**Supplied passage**.
An important strength of the Indian economy today is that we no longer face any insurmountable external constraint on growth. The global environment, both political and economic, is largely benign from our point of view. There are, of course, issues and trends that cause concern but these are generally applicable to most countries. For example, we are all concerned with high energy prices and uncertainty in the oil-producing regions of the world. We are all equally concerned about terrorism and threats to global peace and stability. Finally, we are all equally concerned about global warming and climate change. We are also concerned about the growth of protectionism in major developed countries. But these are global challenges and merit a global response.

Our diplomacy and our economic growth have, however, helped us create an external economic and strategic environment that is today more supportive of our development goals than ever before. This is precisely why I say that our real challenges are at home. I believe many of the speakers who will be addressing you at this important Round Table will focus on all these domestic challenges we face.

Let me say that we are fully aware of the challenges at hand and it is our intention to deal with them as best as we can, within the constraints imposed by our polity. I do believe that there is widespread political consensus on many issues and we can move forward in many areas of policy. The steps we have taken to increase investment in infrastructure and in agriculture is one example of what is indeed doable. We have seen and expect to further see a massive increase in investment, both public and private, domestic and foreign, in our infrastructure. The institutional architecture for sustaining high levels of investment in infrastructure has been indeed put in place - public private partnerships, systematic bidding systems, viability gap funding and other financing mechanisms and standardized approval procedures. These are already fetching results and to some extent, the increased investment in infrastructure has been a driver of growth as well as demand. I foresee over the next few years, over US $ 300 billion being invested in infrastructure alone.

At the same time, both manufacturing and services sectors are showing a dynamism which is a cause of satisfaction. In the long run, it would be our endeavour to maintain and enhance our competitiveness in these sectors so that they continue to be major sources of growth and employment and also for productivity growth. Our policy stance would be determined by this broad objective. We are working to ease the supply constraints in the availability of skilled labour.

**The request**. Continue the speech on the Indian economy with a further paragraph that follows on from its final sentence about skilled labor.

**Entries shown**.
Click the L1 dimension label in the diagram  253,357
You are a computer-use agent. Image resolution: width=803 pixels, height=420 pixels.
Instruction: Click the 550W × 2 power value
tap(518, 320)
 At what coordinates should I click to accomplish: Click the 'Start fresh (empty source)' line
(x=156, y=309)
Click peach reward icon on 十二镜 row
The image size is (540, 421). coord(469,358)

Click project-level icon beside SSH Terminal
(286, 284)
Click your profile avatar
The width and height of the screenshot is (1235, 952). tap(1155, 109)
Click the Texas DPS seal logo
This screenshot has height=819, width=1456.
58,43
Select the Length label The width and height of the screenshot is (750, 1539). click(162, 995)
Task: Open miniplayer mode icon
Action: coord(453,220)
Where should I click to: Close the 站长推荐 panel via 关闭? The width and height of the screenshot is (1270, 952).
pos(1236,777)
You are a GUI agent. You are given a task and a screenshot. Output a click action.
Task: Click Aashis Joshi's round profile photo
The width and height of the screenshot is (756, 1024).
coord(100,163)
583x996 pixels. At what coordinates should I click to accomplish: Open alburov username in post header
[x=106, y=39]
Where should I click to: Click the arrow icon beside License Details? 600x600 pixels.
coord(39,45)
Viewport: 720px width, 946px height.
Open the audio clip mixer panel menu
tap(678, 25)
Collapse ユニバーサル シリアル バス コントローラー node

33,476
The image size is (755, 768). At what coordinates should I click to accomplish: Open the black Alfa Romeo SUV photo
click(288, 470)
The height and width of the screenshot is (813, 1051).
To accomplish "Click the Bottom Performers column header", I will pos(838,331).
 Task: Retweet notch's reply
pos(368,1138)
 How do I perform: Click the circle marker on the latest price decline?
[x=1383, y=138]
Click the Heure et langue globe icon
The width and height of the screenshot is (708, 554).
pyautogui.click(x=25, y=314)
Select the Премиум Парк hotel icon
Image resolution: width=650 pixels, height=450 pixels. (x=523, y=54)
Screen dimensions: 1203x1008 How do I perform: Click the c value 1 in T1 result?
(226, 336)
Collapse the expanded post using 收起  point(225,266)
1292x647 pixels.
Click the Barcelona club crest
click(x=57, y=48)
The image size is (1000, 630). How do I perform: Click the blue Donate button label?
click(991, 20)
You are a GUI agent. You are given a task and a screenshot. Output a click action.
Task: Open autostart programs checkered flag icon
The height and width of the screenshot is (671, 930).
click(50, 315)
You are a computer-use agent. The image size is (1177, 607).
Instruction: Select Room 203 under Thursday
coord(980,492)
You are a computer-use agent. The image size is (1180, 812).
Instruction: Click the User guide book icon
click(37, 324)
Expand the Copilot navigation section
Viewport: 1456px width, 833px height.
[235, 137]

**Response below**.
The growth of infrastructure, manufacturing and services sectors would also involve large flow of foreign direct investment. This year, for the first time, FDI inflows have exceeded FII inflows. This is a measure of growing global confidence in India's long term prospects. It is the intention of our Government to create and sustain an environment conducive to risk taking and long term investment in India. Over the past few years, our FDI regulations have also been made more liberal, transparent and investor friendly. A comprehensive review of the FDI policy was undertaken last year with a view to consolidate steps already taken and further rationalize policy in new areas. As a result, there are very few sectors which have any investment constraints. A liberal and transparent FDI policy for industrial, services and infrastructure sectors is now in place. I am sure my colleague, the minister for commerce and industries, will have more to say on this when he speaks to you.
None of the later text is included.